Rapazes são expulsos de sorveteria após beijo gay e empresa se desculpa

O funcionário do estabelecimento alegou que o local era um ambiente “de família” e que clientes teriam se ofendido com as demonstrações de afeto dos jovens

Por  Mirelle Pinheiro  Do Correio Braziliense 

“Ter que explicar que um beijo gay não é um gesto obsceno já é uma situação cheia de preconceito”, desabafa Raul Perez, 24 anos, expulso de uma sorveteria de São Paulo após beijar o namorado. O caso ganhou repercussão na internet depois do último domingo (8/3), quando o incidente ocorreu na Rua Augusta – na mesma semana em que um adolescente de 14 anos morreu, após ser espancado por ser filho de um casal homoafetivo

O local fica próximo à Avenida Paulista, que reúne anualmente milhares de homossexuais na Parada do Orgulho LGBT. Raul Perez relatou que nunca tinha ido ao estabelecimento, mas aceitou o convite do namorado para tomar sorvete após uma sessão de cinema. “Chegamos de mãos dadas e nos beijávamos eventualmente. Havia, no local, um casal heterossexual com a filha.

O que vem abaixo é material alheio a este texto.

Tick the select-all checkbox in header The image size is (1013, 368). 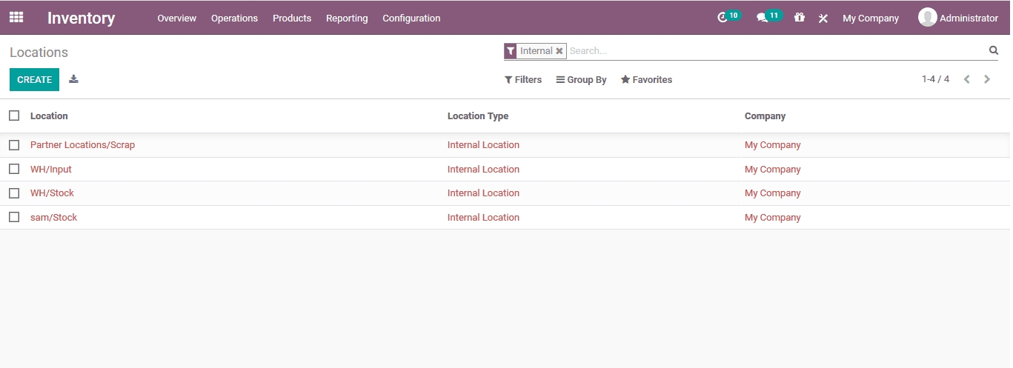pos(14,116)
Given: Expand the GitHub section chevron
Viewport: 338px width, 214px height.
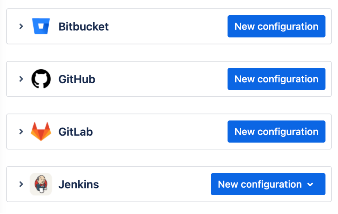Looking at the screenshot, I should point(21,79).
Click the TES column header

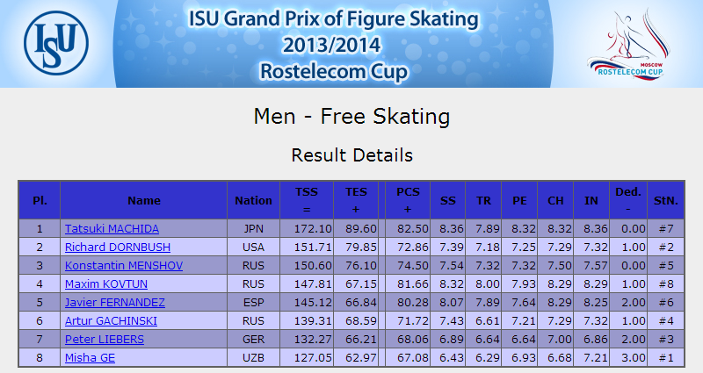[356, 200]
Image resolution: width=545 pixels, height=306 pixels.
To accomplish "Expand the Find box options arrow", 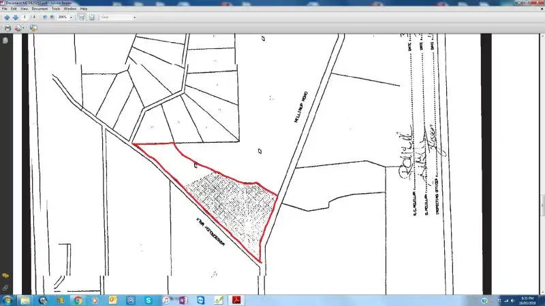I will [134, 16].
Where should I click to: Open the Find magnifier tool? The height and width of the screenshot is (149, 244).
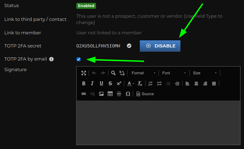[113, 73]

Quando eles foram embora, o garçom se aproximou batendo palma e pediu para a gente sair do local”. O funcionário do estabelecimento alegou que era um lugar “de família” e que clientes teriam se ofendido com as demonstrações de afeto dos rapazes.

Assustados com a reação do funcionário, os jovens rebateram a crítica e afirmaram que não fizeram nada de errado. “Fiquei surpreso com o comportamento dele, demorei um pouco para entender o que estava acontecendo”.

O caso foi registrada no Centro de Combate à Homofobia (CCH), vinculado à Prefeitura de São Paulo. Raul Perez também enviou um e-mail para a sorveteria com a denúncia de homofobia. “Homossexualidade não é um vírus, as crianças não irão se tornar gays só porque viram dois homens se beijando”, defende.

Diante da polêmica, a loja publicou uma nota de esclarecimento no Facebook:

“Estamos profundamente tristes e perplexos com o ocorrido. Queremos nos retratar publicamente com o casal. Por eles terem passado pela degradante situação de se sentirem errados, quando não fizeram nada mais que demonstrar o sentimento que sentem um pelo outro. Sentimento lindo esse, diga-se de passagem. A culpa não é exclusiva do funcionário. Não é também só do outro casal que se sentiu incomodado. A culpa é da Me Gusta”, diz o texto.

O funcionário da sorveteria foi afastado. Segundo Raul, a resposta da empresa foi a esperada, mas vai seguir com a denúncia no Centro de Combate à Homofobia.